Revenant souvent dans les milieux savants, il contribua à consolider ce que des auteurs ultérieurs appelèrent l’école d’apprentissage de Luoyang. Par des séminaires et des lettres, il forma des étudiants à lire les textes avec précision et à éprouver les doctrines à l’aune d’une conduite morale concrète.
Dans ses enseignements mûrs, il souligna que la nature humaine est fondée sur le principe, tandis que l’échec moral provient de désirs non régulés qui obscurcissent ce principe. Ce cadre offrait une alternative confucéenne à l’intériorité bouddhiste et à la spontanéité taoïste.
Après la mort de Cheng Hao, Cheng Yi devint le principal gardien de leur héritage intellectuel commun. Il préserva et affina leurs enseignements par des conférences continues et des exigences rigoureuses, orientant la manière dont les générations suivantes comprirent les deux frères.
Avec les changements de factions à la cour des Song du Nord, sa critique morale croisa de nouveau la haute politique et les nominations savantes. Il maintint que l’apprentissage devait guider la vie publique, même lorsque les luttes idéologiques rendaient cette intégrité coûteuse.
Ses jugements tranchants et ses interprétations strictes attirèrent des critiques formelles d’adversaires qui voyaient son école comme perturbatrice pour l’harmonie politique. L’épisode renforça sa conviction que le véritable apprentissage exige courage, retenue et fidélité au principe plutôt qu’aux faveurs.
Dans ses dernières années, il souligna le principe non seulement comme fondement métaphysique, mais aussi comme bienséance vécue, exprimée par les rites, les devoirs familiaux et la conduite quotidienne. Ses étudiants se souvenaient de son exigence de sincérité et de son lien constant entre érudition et autodiscipline.
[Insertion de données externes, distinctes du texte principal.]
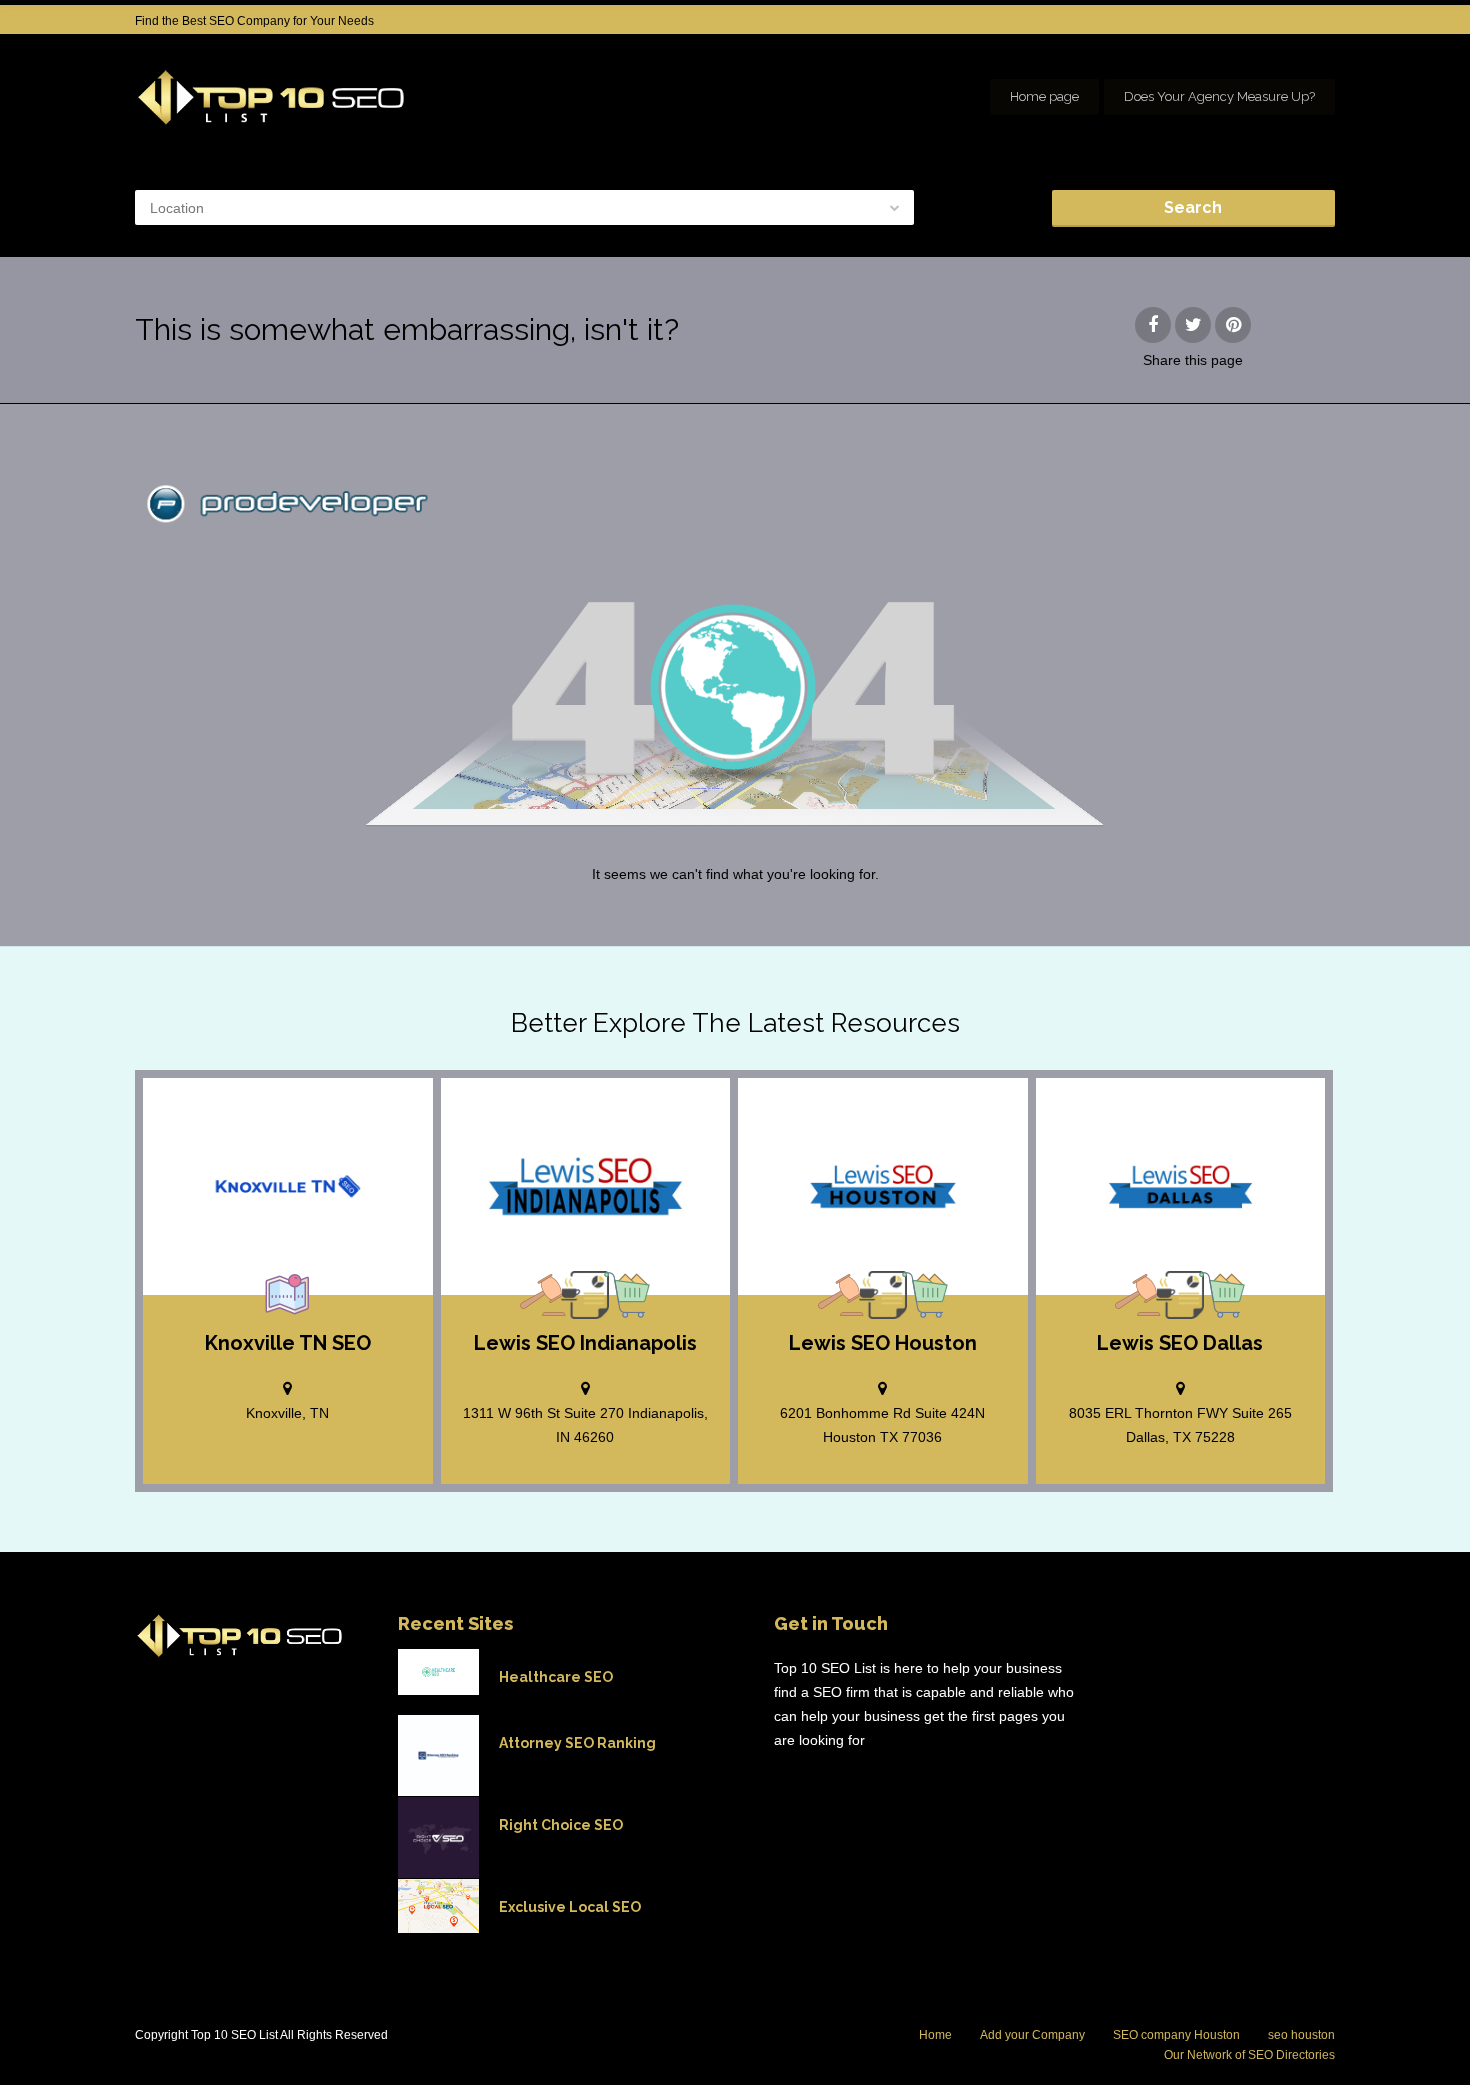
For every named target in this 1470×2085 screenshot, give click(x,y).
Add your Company (1032, 2035)
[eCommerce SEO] (627, 1295)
Des disciples compilèrent ses propos et ses notes de cours, les diffusant à travers des réseaux savants des Song au-delà de Luoyang. Cette circulation contribua à standardiser son vocabulaire sur le principe, la nature et l’effort moral dans le canon néoconfucéen naissant.
À mesure que les tempêtes politiques s’apaisaient, de nombreux lettrés en vinrent à le considérer comme un exemple de sérieux éthique et de maîtrise des classiques. Son insistance sur la cultivation morale influença des idéaux éducatifs que des académies ultérieures promurent à travers l’empire.
Il mourut après des décennies d’enseignement, de controverses et d’interprétation textuelle minutieuse, laissant à ses élèves le soin de préserver son approche éthique centrée sur le principe. Des synthétiseurs ultérieurs, surtout Zhu Xi sous les Song du Sud, bâtirent des curricula orthodoxes sur la pensée de Cheng Yi.